EAST LANSING, Mich. — Dave Wischnowsky sat through the first half of Saturday’s Illinois football game on a chilly fall afternoon at Michigan State’s Spartan Stadium.
But the 1998 University of Illinois graduate and longtime Illini fan, who hails from Chicago, decided at halftime, along with his friend, Harvey Henao, a fellow UI graduate from 2001 who also lives in Chicago, to leave with the Illini trailing 28-10.
“We were cold, and we were skeptical of a comeback, to say the least,” Wischnowsky said. “And we wanted to be near our cars.”
So the two headed to Harrison Roadhouse, a half-mile from Spartan Stadium.
“There were only about three Illini fans in the bar,” Wischnowsky said. “But we made sure they heard us by the end.”
Did they ever. So did the few hundred Illinois supporters tucked inside a section at the north end zone at Spartan Stadium, who were celebrating feverishly under the bright lights after the Illini pulled off the biggest comeback in school history with a 37-34 win at Michigan State. The sixth victory clinched the program’s first bowl game since 2014.
“It means the world to me to make a bowl game because my sister has been in the Marching Illini since she was a freshman,” said Yianni Laros, a UI freshman from Champaign who arrived Friday night ahead of Saturday’s game, “and the band deserves a bowl game.”
They’ll get one. Along with Lovie Smith, the players, assistant coaches, staff members and everyone else associated with one of the hottest Big Ten teams at the moment.
Wischnowsky, who attended the Illini’s 35-29 comeback win at Michigan in 1999 that helped current Illinois athletic director Josh Whitman play in his only bowl game of his Illini football career, said Saturday’s comeback against the Spartans was similar to what he witnessed 20 years ago at Michigan Stadium.
“It ranks right up there,” Wischnowsky said. “To say I’ve been in person for two of the biggest comebacks in Illinois football history is amazing.”
The Marching Illini made the trip from Champaign, too, for the weekend, standing along the crowded Illinois sidelines for the entire game in its first road trip this season before playing at halftime and then rushing the field after the game. While Smith was being hoisted onto his players’ shoulders near midfield, the band was chanting “Bowl game, bowl game.”

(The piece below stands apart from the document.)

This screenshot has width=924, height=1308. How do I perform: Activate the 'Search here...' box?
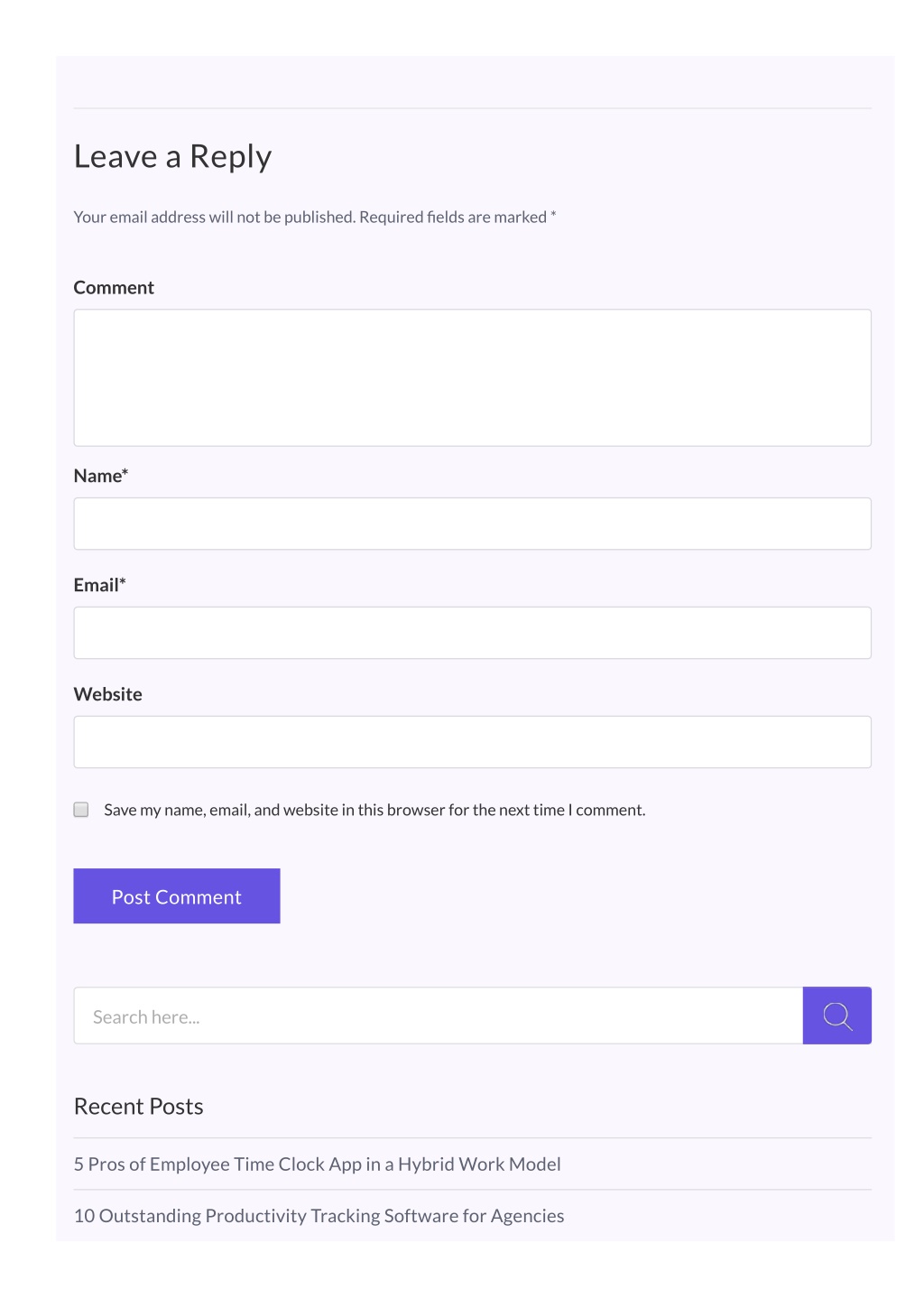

While that celebration was going on, Whitman was finding any and all Illini types to hug. He and his wife, Hope, flew into East Lansing on Saturday afternoon hours before kickoff after watching the Illinois men’s basketball team win 83-71 at Grand Canyon on Friday night in Phoenix. The plan is for the Whitmans to fly back to Arizona today to take in tonight’s game at No. 21 Arizona that tips at 8.
But football was the talk of Illini fans come Saturday night. And not even those in East Lansing or Champaign.
For Ashton Smith, Saturday meant a different kind of way to represent Illinois football. The 2019 Tuscola High School graduate is a freshman at the University of Alabama, majoring in advertising/creative media. And she got creative during “College GameDay,” stopping by the campus in Tuscaloosa, Ala., before the showdown between top-ranked LSU and No. 2 Alabama, displaying a sign that read “Roll Tide” in red block letters and “Go Illini” underneath that in orange and blue block letters.
The sign made a few appearances on the popular ESPN show, and Smith said she received positive feedback. She also had one of her friends, Nathaniel Lowe, an Alabama freshman from Chesterfield, Va., with a double major in physics and math, nearby to wave an Illinois flag.
“The reaction from the fellow fans in the crowd was amazing,” Smith said. “I got a lot of high-fives and even a few I-L-L chants. The best interaction was hearing two guys cheer behind us and ask for a picture with my sign. I didn’t get their names, but they said they were from Champaign. Such a small world.”
Smith said she plans to attend the Illinois-Northwestern game with her family on Nov. 30 at Memorial Stadium with Alabama on Thanksgiving break.
“My dad and I bond over Illini football,” Smith said. “In high school, my parents and I would drive straight from my Saturday morning cross-country meets to cheer on the Illini. Even though I decided to go to Alabama for college, I have been adamant about my Illinois pride every weekend in Tuscaloosa.”
None more so than on Saturday and also when the Illini upset then-No. 6 Wisconsin on Oct. 19. She may have even converted a few Alabama students into Illinois fans that day.
“I was watching the Illinois game on my phone, and one by one my friends pulled up chairs to watch it over my shoulder,” Smith said. “Finally, someone called out, ‘Can we put the Illinois game on the TV?’ They gave me the Apple TV, and I put it up just in time to watch the winning interception and field goal. The entire room went crazy. It was so much fun to see my hometown team gain fans from people all over the country.”
Even, maybe, some in East Lansing.
“We liked razzing the Michigan State fans a bit,” Wischnowsky said, “but they were honestly happy to see us have a win like that. It was a surreal moment.”